Ese cachorro me mira ahora fijamente con sus ojos profundos de canica oscura mientras apoya la cabeza en su nueva cama de peluche y cuero. Se llama Byron, es mi primer perro. Es, también y sobre todo, un triunfo inesperado, un gancho de derecha en todo el mentón al miedo. Desterrar de una vez por todas un absurdo trauma infantil que hasta hace dos años lastraba cualquier relación con un perro.

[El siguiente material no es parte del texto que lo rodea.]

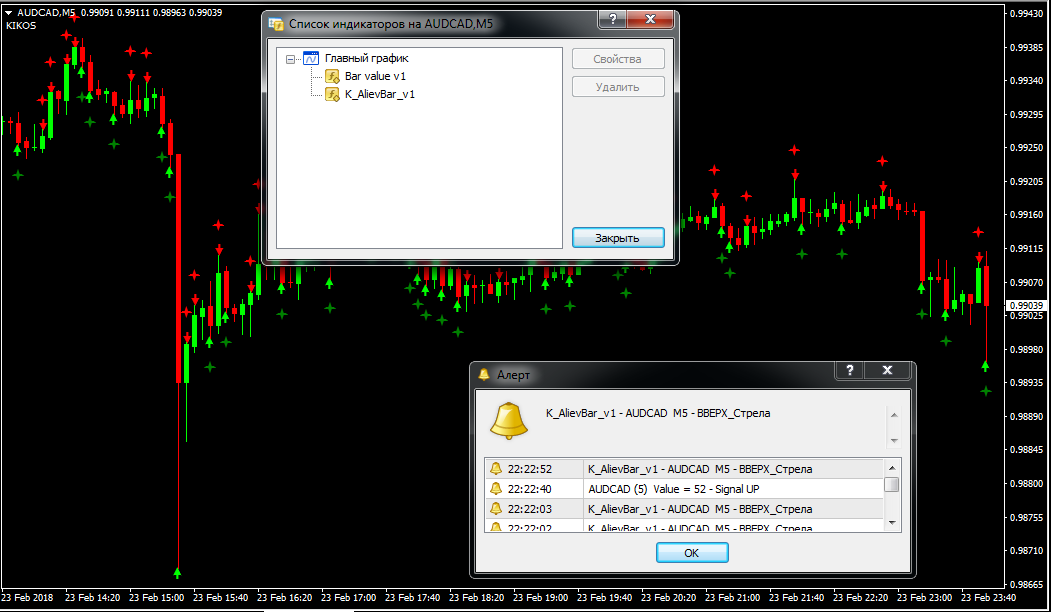Click bell icon of the 22:22:40 alert
The image size is (1051, 612).
coord(495,489)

Aunque al vencido temor le nazcan en cascada otros pavores más nobles, como el miedo a que no sea feliz, el miedo a defraudarle a él, a ese todavía pequeño aristócrata que nos ha otorgado el privilegio de protegerle y que devolverá con una lealtad sincera que no conocen los humanos.

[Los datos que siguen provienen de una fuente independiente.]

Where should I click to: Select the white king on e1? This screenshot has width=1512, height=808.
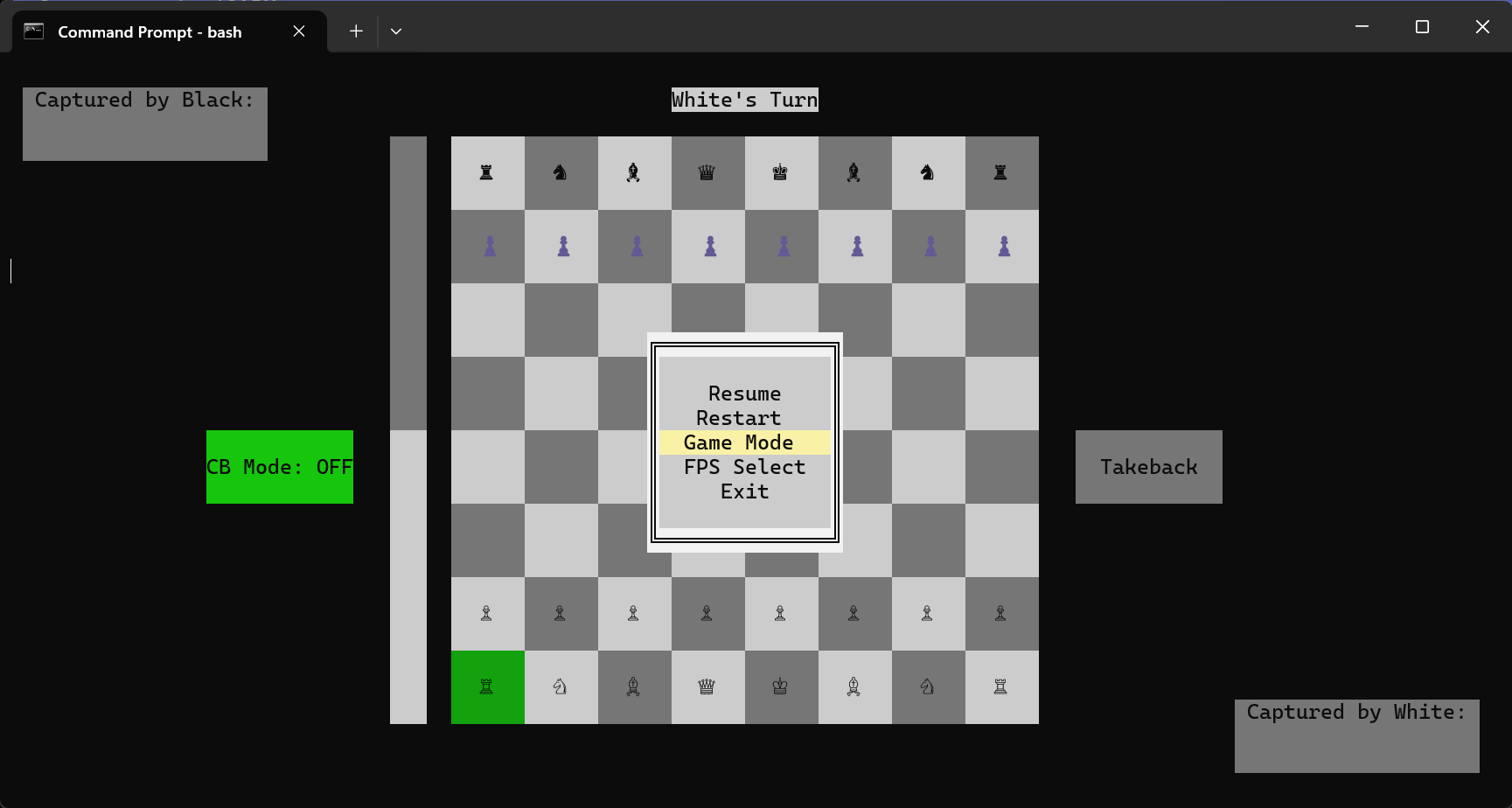click(781, 688)
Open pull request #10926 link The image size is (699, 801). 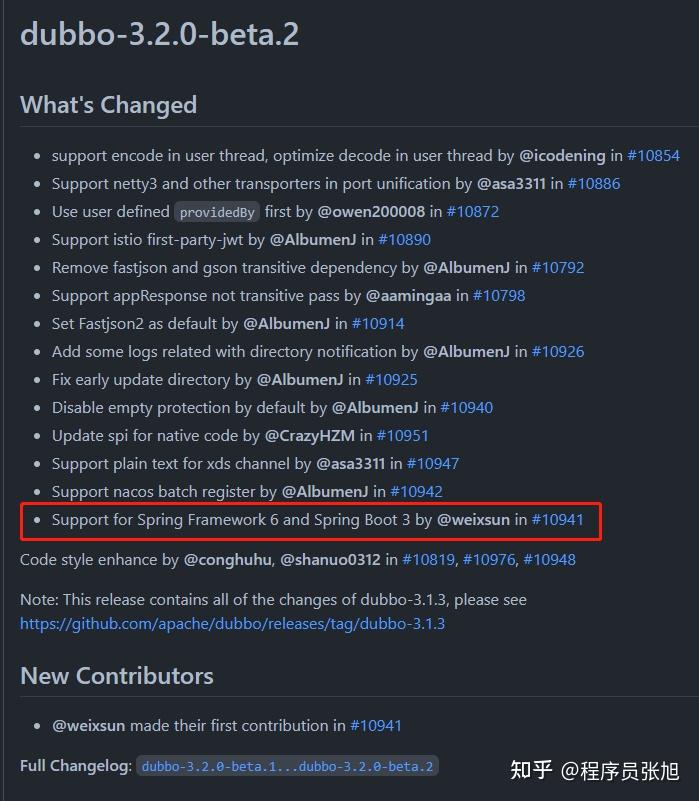point(558,351)
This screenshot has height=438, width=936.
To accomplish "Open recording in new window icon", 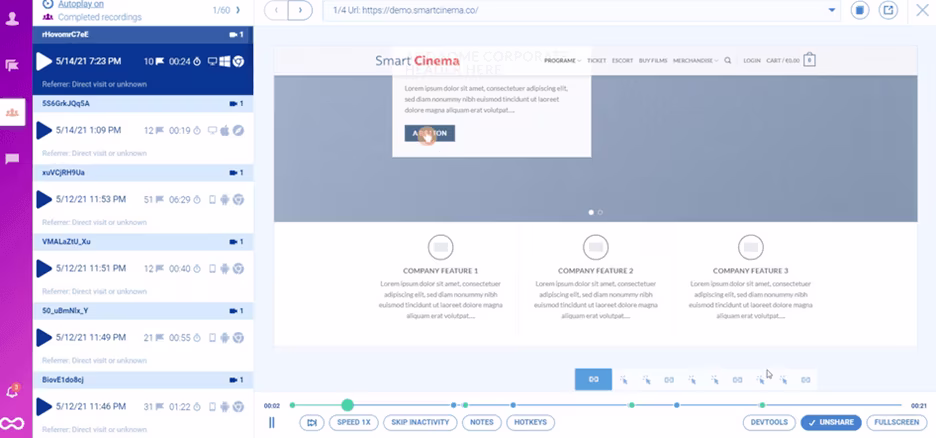I will (x=888, y=10).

Este era un lugar imposible hace tan poco. Byron se despereza y amenaza con otra tanda de juegos despertando en nosotros una felicidad eléctrica y adictiva. Esa felicidad verdadera, efímera, que hay que buscar en los recovecos de lo cotidiano y en las esquinas de la apasionante tragedia de seguir juntos y vivos. Se van marchitando los miedos a la vez que la juventud. Lo importante es el camino, canijo Byron, el camino que emprendemos juntos para ya jamás volvernos a sentir desprotegidos.